PROBLEM -
Continue the forum thread below about building and tiling a shower, picking up right after its final post.

SOURCE PASSAGE -
Just be sure to double and then triple-check that you've gotten all the haze off the tiles. Those last little bit of it will drive you crazy a month from now... It's even less fun using acid to get that off there, above all the other nice work below.


----------



## ChrisDIY

wkearney99 said:


> 3) keep your mouth closed (because thinset tastes terrible)...
> 
> ...


LOL, funny you should say that, missed my mouth by inches!


----------



## ChrisDIY

Tried in the rain panel and it fits perfectly! Whoo Hoo!

Next step is tiling the bottom of the recessed area or the "real ceiling" around my soffit.

Sent from my Samsung Galaxy Tab 2 using DIY Chatroom


----------



## ChrisDIY

Installing bench and anchors are stripping cement board. Ran out and bought a different style that doesn't require anchor to turn to seat


----------



## ChrisDIY

Bench installed ready for mud!


----------



## 747

Your kicking ass and taking names Chris. Great job so far.


----------



## ChrisDIY

Finished shower bench and shelf. Next step tiling!


----------



## ChrisDIY

I'm planning on using 24" x 24" tile (cut to size) for the top of bench so there are only two grout lines. I'll probably offset a little so grout lines on wall won't line up to them.

MATERIAL SUPPLIED -

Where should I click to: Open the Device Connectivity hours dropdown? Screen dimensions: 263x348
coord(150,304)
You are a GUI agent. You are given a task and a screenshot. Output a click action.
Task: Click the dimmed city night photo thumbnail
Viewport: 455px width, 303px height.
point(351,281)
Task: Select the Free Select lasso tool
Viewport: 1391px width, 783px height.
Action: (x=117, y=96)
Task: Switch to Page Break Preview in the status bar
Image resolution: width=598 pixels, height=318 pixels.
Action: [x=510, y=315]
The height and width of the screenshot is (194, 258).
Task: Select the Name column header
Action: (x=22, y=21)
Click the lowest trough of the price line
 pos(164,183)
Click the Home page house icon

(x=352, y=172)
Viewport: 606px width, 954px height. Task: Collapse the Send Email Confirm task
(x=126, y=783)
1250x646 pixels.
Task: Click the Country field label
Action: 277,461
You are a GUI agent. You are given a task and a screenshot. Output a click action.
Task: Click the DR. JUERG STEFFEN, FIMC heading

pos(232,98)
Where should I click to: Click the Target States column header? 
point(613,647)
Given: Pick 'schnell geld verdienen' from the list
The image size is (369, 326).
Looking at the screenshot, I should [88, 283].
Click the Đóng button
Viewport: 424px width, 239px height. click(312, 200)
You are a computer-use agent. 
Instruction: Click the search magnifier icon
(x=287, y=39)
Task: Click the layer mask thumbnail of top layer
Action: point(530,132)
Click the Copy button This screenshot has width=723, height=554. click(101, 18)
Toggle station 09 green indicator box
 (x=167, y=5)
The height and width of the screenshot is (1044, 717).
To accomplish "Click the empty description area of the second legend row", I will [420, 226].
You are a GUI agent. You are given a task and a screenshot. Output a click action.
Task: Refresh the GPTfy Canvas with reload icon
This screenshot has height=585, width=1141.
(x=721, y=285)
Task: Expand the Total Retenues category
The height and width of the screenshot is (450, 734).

WRITTEN ANSWER -
----------



## ChrisDIY

Used Laticrete platinum 254 today and it is very different from Mapei thinset mortar. Will take some getting used to. Stuff is real sticky for starters which I guess is a plus. I am going to have to mix in small batches as it also seems to set up at a pro installer rate, LOL. I may actually get somebody to help me, first wall has the body spray cuts to make.

Sent from my Samsung Galaxy Tab 2 using DIY Chatroom


----------



## ChrisDIY

One thing that should make tiling go faster is that the tile I am using has an adhesive plastic on the front for protection. So I can mark lines and not worry about it being permanent. :thumbup:

I am using DeWalt tile blade at the moment but it leaves very tiny chips along the cut edge, even if I cut slowly. I used the original edge for the front of bench since this could irritate the back of our legs. I think all the other cuts on outside corners won't matter.


----------



## ChrisDIY

Ceiling and soffit completed. Grout and matching color sanded caulk. On to the walls. First wall has all the body sprays, so I have to cut and go! I am thinking of making cardboard cut outs of the opening size to save time.


----------



## ChrisDIY

I had some left over acrylic so I made myself some cutout templates. Saved a lot of time. Came in handy since I had to back butter almost all of the tiles since I am using the levelling system.


----------



## ChrisDIY

Here is the first of the four walls completed. This was the hardest with all the cutouts. Not sure how picture will look.


----------



## ChrisDIY

For those people reading my project showcase, I highly recommend getting a 3 plane laser level. I can't believe I have done so much in this house without one! Tomorrow I will be tiling the opposite wall from the one completed, without a laser level I am sure my back wall would not line up to both sides.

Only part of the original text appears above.